Fine tuning completation

https://beta.openai.com/docs/guides/fine-tuning

Before posting I did read the above post.
My goal is to present about two pages of data with about a 2 paragraph summery. I have a collection of these and I want to train completion to read input data and to summarize it in my example format. Do I need to make a fine-tuning set then create a divinci instance trained on the data then run a completion on against that specifically trained divinci? Am I going down the right path?

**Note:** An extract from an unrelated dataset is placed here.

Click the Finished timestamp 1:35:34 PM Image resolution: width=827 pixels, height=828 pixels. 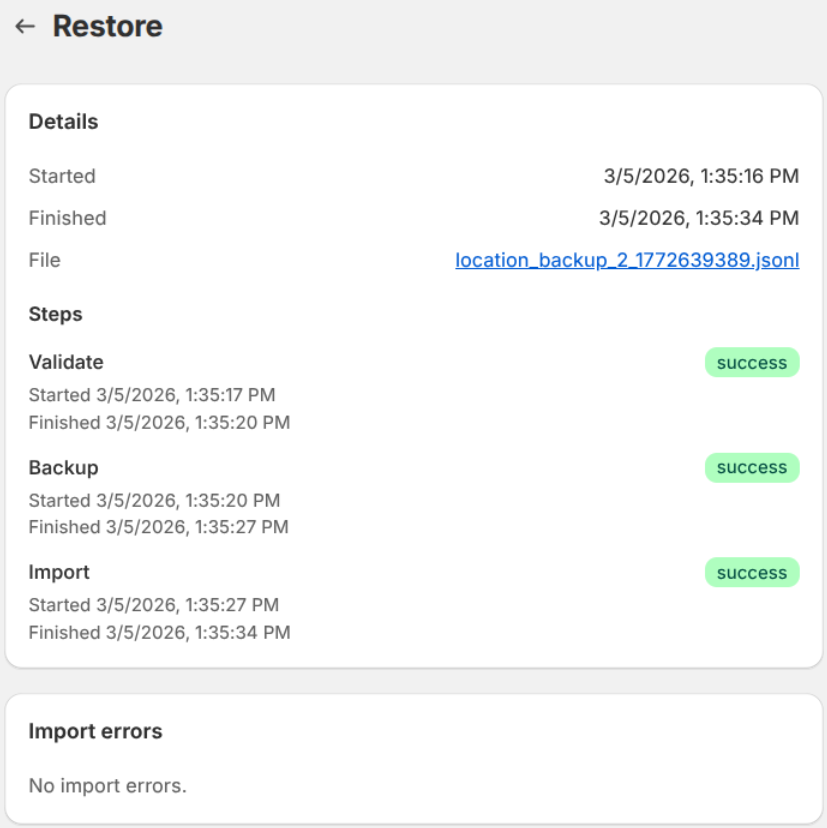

It seems that the dataset I am using is pretty large, so from the docs above if I understand correctly, I add the raw data as the prompt and my summarized version of the data as the completion correct?
Anyone know the limits on these prompts?

I expecting the finetuning can also have Divinci respond in a peticular way / format Hopefully

Thank you for any help!

Update I was able to make a little progress in getting my finetuning AI generated. I am reviewing the DOC and my api call dose not play nice targeting my newly trained AI in the model param of completion. I think I may have uploaded my training file (About 400kb) a few times because I got charged 9 dollars with divinchi, I may have done it only two to three times so Ill have to watch how often I click that button :wink:

Update2 I see two now and each one cost 330,104 trained tokens ($9.90)

Is there a way to calculate tokens before executing it? Just to ballpark cost?

1 Like

For summarization you don’t need DAVINCI. Start with CURIE. Your training samples should look something like this:

{'prompt': '<<two pages here>> \n\nSummary:',
'completion': ' <<two paragraph summary>>'}

I’ve started experimenting with putting short instructions at the beginning just for clarity. I don’t know if it has much impact but it doesn’t seem to hurt.

{'prompt': 'Summarize the following: \n\n <<two pages here>> \n\nSummary:',
'completion': ' <<two paragraph summary>>'}

With summarizations it really helps if you add some adjectives around the summary as well. Words like:

  1. Concise
  2. Detailed
  3. Thorough
  4. Brief
  5. Etc

That is very interesting, Ill get some sample data together and post here. Thank you for the tip!

So I created about 13 samples and fine tuned a curie. I know 13 is a small amount but I replicated one of the train files specifically in the playground with the newly trained curie and the format wasnt correct. If I need 100s if not 1000’s of examples then Ill have to code some web spider to format this data out as it will be pretty rough doing it by hand =\

I make great use of synthetic data (creating samples with GPT3).

Got it, then I take it you review and tweak the data then retrain on it correct?
To confirm, all retraining’s are from fresh data or is there an append type of training, correct?

Also, do I need endoftext tag anywhere in my JSONL file generated? I’m using the Prompt, Competition json keypair at the moment without them.

Here’s my latest big synthetic data project. This might give you more information than I can convey in a forum post :slight_smile:

1 Like

Thanks, the last couple of days I’ve been on youtube falling asleep to GPT3 fine tuning searching and I did not see this at all on the results I got. Ill give this ago! The videos on youtube are helpful but they seem to mostly stick to linux python, I am writing my own .NET library to work with openAI (for the exp) so getting info at that level is pretty rough when it comes to video sources so Ill take any help I can get.

Currently, I am spidering the dataset Im going to use to train curie and am pushing around 700 examples at the moment. Im trying to find a way to generate more, any who Ill review this content and come back with other questions I have.

1 Like

@Agent are you using your fine tuned model to create the embeddings too?